Toda estrutura seria com perfis dobrados e as peças de superfície, em plástico injetado na cor final do veiculo.
Foi um projeto muito gratificante principalmente porque aprendemos sobre novas tecnologias, e tivemos que esquentar a cabeça junto com os engenheiros para resolver os problemas estruturais e de qualidade.
Antes de voltar definitivamente para o Brasil, desenvolvemos um novo “hut” (carroceria) para o Fox. Claro que tivemos que manter as portas atuais, por motivo de custo, mas chegamos a um bom resultado, conseguindo um boa diferenciação do modelo atual (infelizmente não tenho foto).
Porém, mais uma vez, com o início de uma crise no mercado brasileiro e mudanças no alto comando na VWAG e no Brasil, o modelo foi cancelado. Foram desenvolvidos modelos em escala 1/1, do exterior e interior, que foram para o lixo.
Outro projeto que nos custou centenas de horas e vários modelos foi um substituto do Gol baseado na plataforma modificada do up!. Para atingir as metas de Package, a plataforma tinha que sofrer grandes modificações, incluindo assoalho (mais longo) e suspensão (mais largo).
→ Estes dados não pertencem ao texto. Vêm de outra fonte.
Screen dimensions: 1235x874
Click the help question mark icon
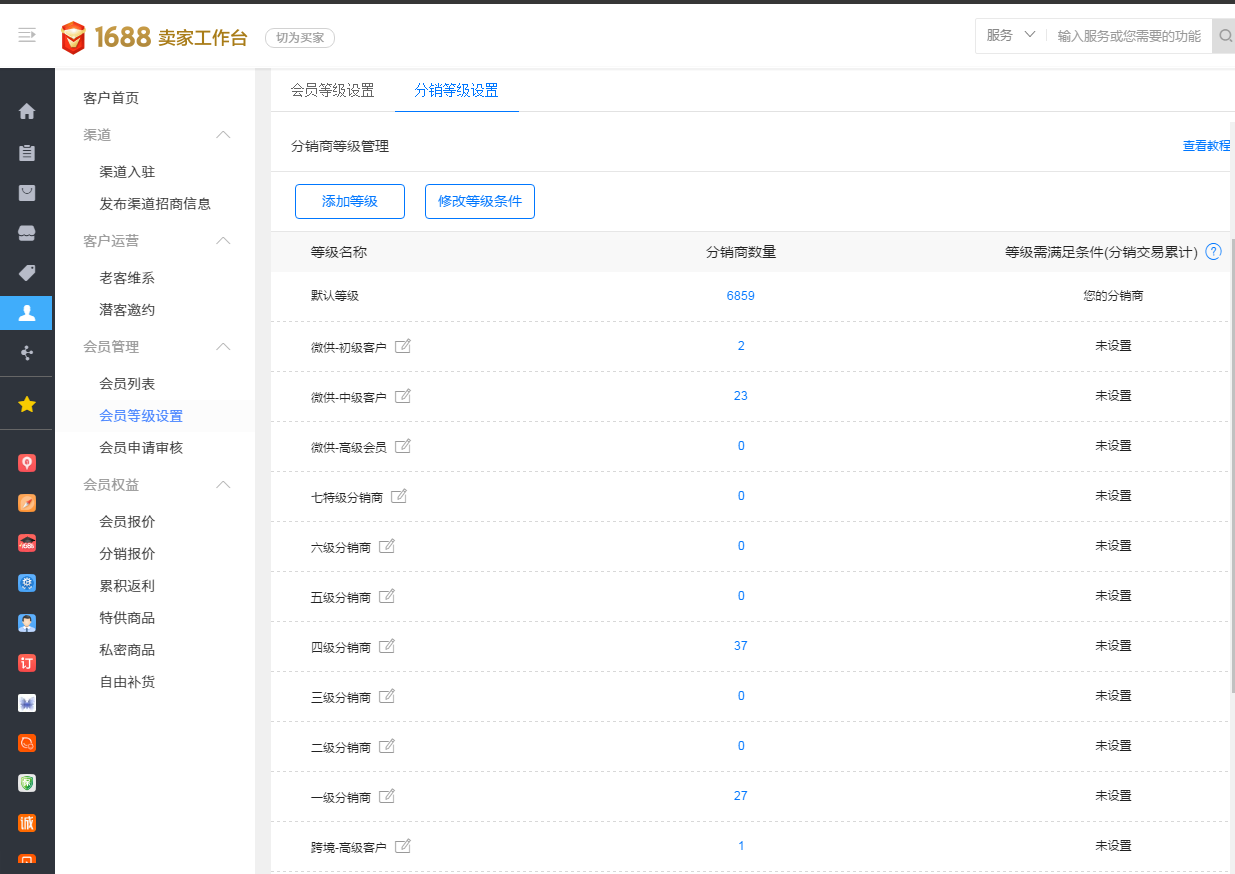(x=1214, y=252)
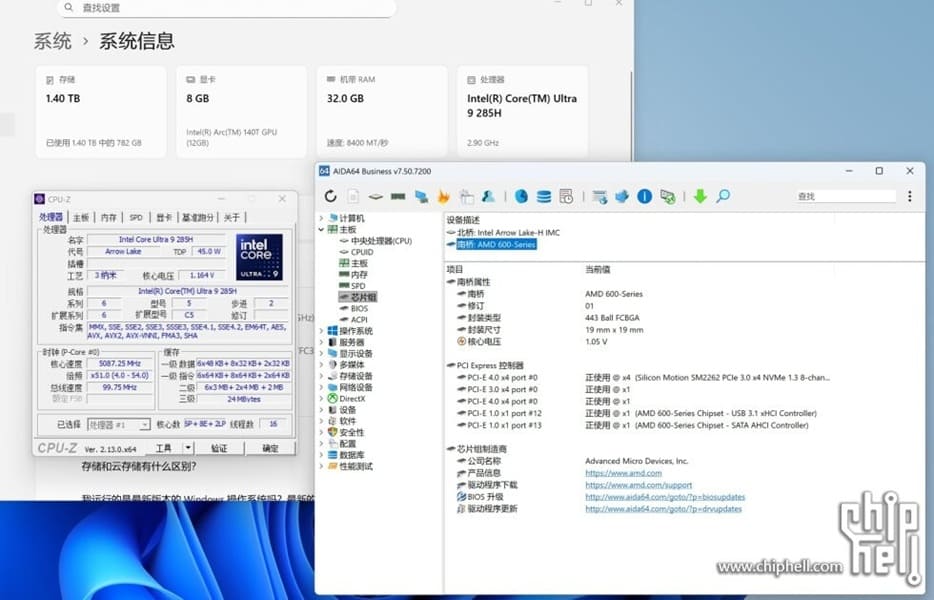Image resolution: width=934 pixels, height=600 pixels.
Task: Click the blue info circle toolbar icon
Action: 645,197
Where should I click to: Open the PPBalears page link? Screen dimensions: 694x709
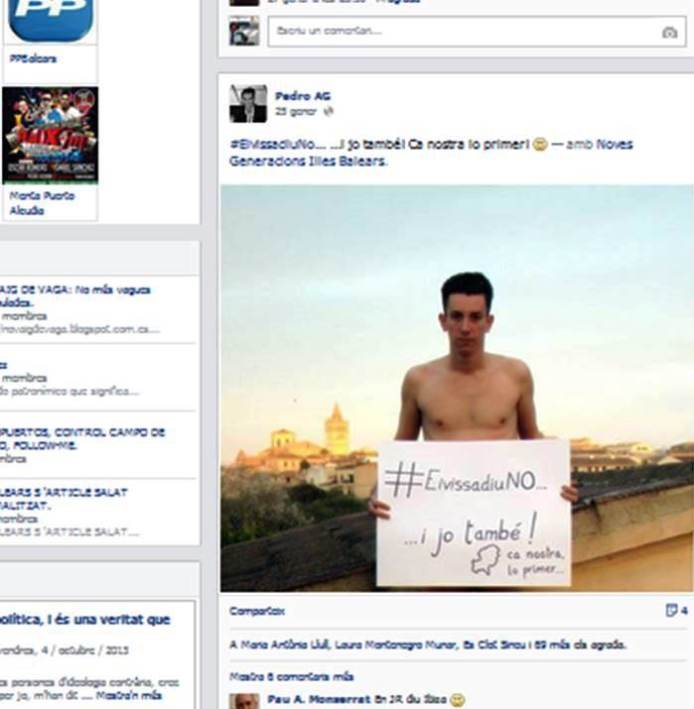pyautogui.click(x=33, y=59)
Os modelos, notchback e hatchback ficaram muito bons (de novo, sem fotos).
Com este volume de modificação, o projeto começou a ficar muito caro. e, além disso, a matriz tinha outros planos para nós. O Brasil era um importante mercado para fomentar o volume mundial do Novo Polo, e mesmo com os nossos modelos do hatchback e notchback prontos, o projeto foi recusado.
Ficamos, como sempre, muito bravos com a decisão, porém o tempo mostrou que ela fazia sentido, pois acabou trazendo uma plataforma modular de última geração para o Brasil, a MQB, que atende todas as necessidades de segurança 5-estrelas e nova arquitetura eletrônica, além de termos a possibilidade de trazer peças e acessórios do modelo alemão sem a necessidade de desenvolvimento de sistemas únicos e exclusivos para o Brasil.
Além disso, a nova plataforma trouxe também muito trabalho, onde derivamos um notch (Virtus), um SUV (T-Cross) e, se Deus ajudar, uma picape..
Se vocês acham que é muita coisa que deixou de ser feita, é porque não sabem que a mesma coisa acontece na Alemanha, só que em maior quantidade.
Assim é a vida de um Designer, cheia de alegrias, mas também muitas decepções.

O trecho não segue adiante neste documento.